As technology was introdced , and such devices as the Palm Pilot and the Pocket PC began appearing in medical offices, physicians could access information anytime, from anywhere. But the drawbacks of the small screen sizes and lack of processing power placed a limit on how much information could be displayed at one time.

A Tablet PC provides wireless access to data whenever and wherever it's needed, and it has a screen size that approximates a piece of paper.

Although the Tablet PC is being used with custom applications by different industries around the world, it seems especially perfect for medicine because its design mimics the patient chart physicians have been jotting their notes in for years.

If you haven't yet seen one, the Tablet PC gets its name because it resembles an electronic tablet, something that can be held in one hand, like a clipboard, as you write on its screen with your other hand using a pen-like device called a stylus.

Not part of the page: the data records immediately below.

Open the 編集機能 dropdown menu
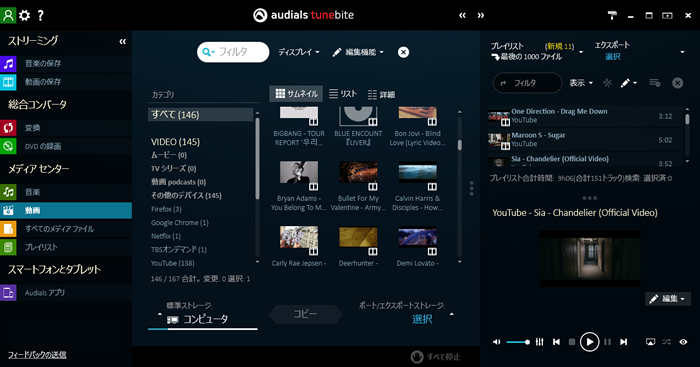The image size is (700, 367). [x=358, y=52]
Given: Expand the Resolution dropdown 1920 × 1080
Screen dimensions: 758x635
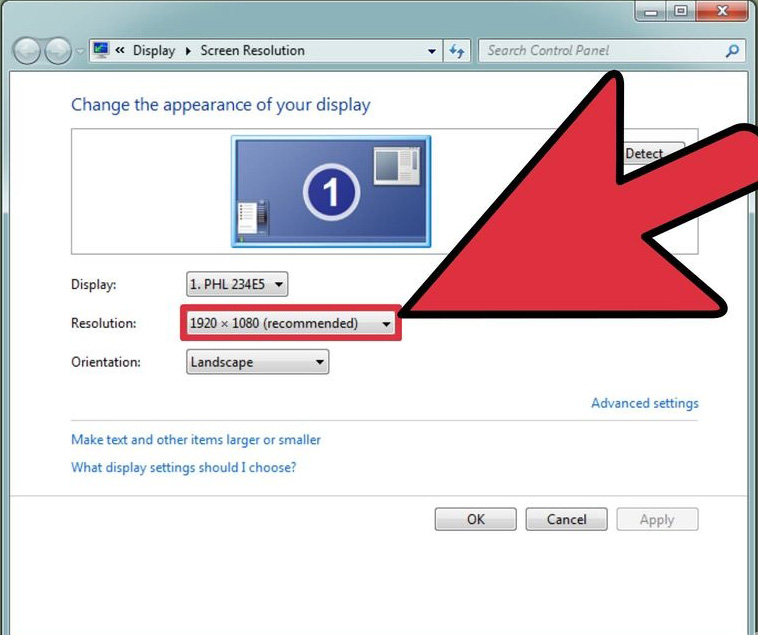Looking at the screenshot, I should coord(290,323).
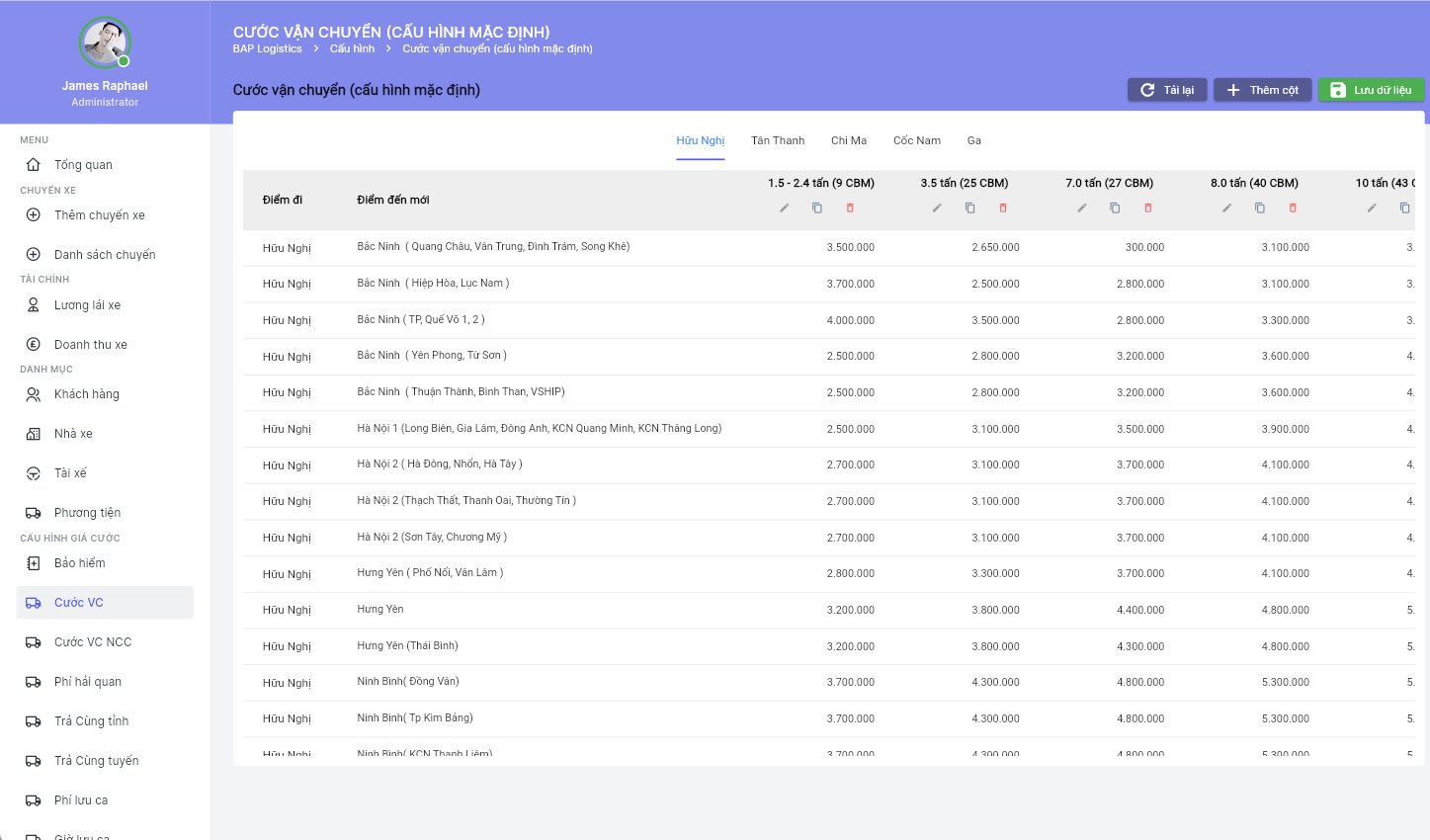Click copy icon under 1.5 - 2.4 tấn

click(817, 208)
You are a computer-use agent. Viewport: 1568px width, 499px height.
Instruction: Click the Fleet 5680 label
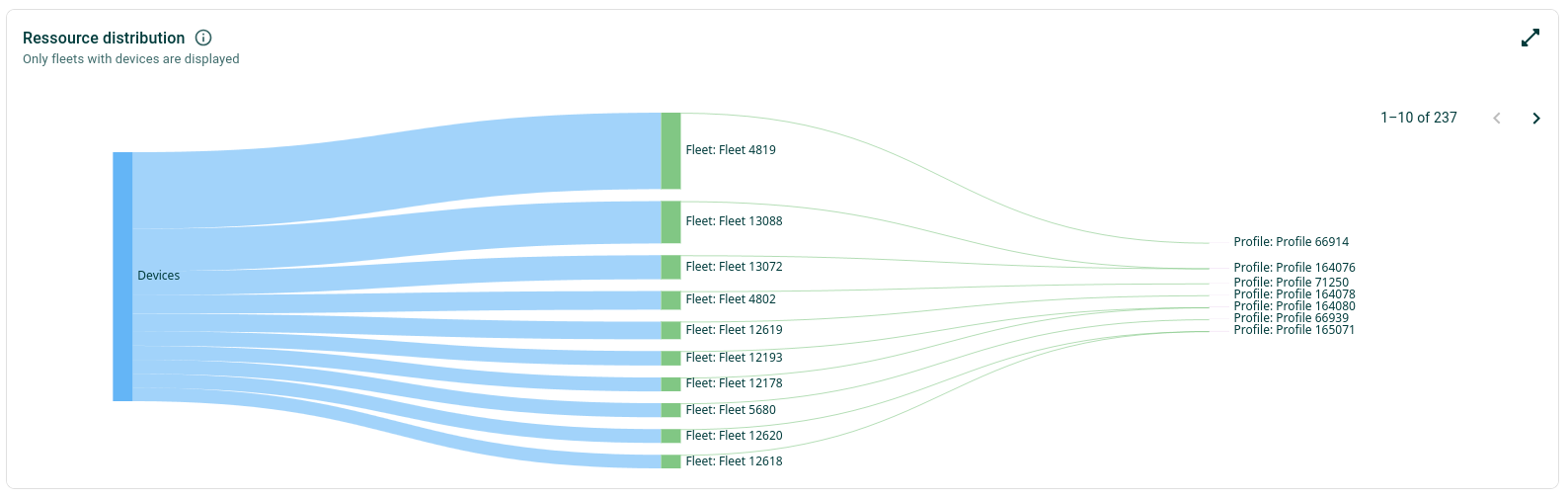(731, 410)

These tablets look simple, but they contain incredible computing horsepower on the hardware side, and often have the Microsoft Windows XP Tablet PC Edition operating system (a superset of Windows XP Professional).Because all Tablet PCs include support for wireless communication, you can seamlessly connect with your electronic medical records (EMR) system—using built-in security to protect patient privacy and data integrity.

To be sure, a traditional notebook can perform many of these functions, but it lacks the natural visibility that comes from the Tablet PC. With a notebook, a physician visiting a patient in the exam room must have a flat space for the computer, or locate a chair, and try to keep the notebook from sliding off his lap. And bedside manner goes downhill as the physician breaks eye contact to concentrate on the screen and keyboard.

With a Tablet PC, the physician walks into the examination room with the patient's complete medical record in the crook of one arm like a clipboard. Data gathering is completely unobtrusive, and the Tablet PC, which typically has 20 to 80 gigabytes of hard drive space, can hold all the records that once were stored in a room full of filing cabinets and more.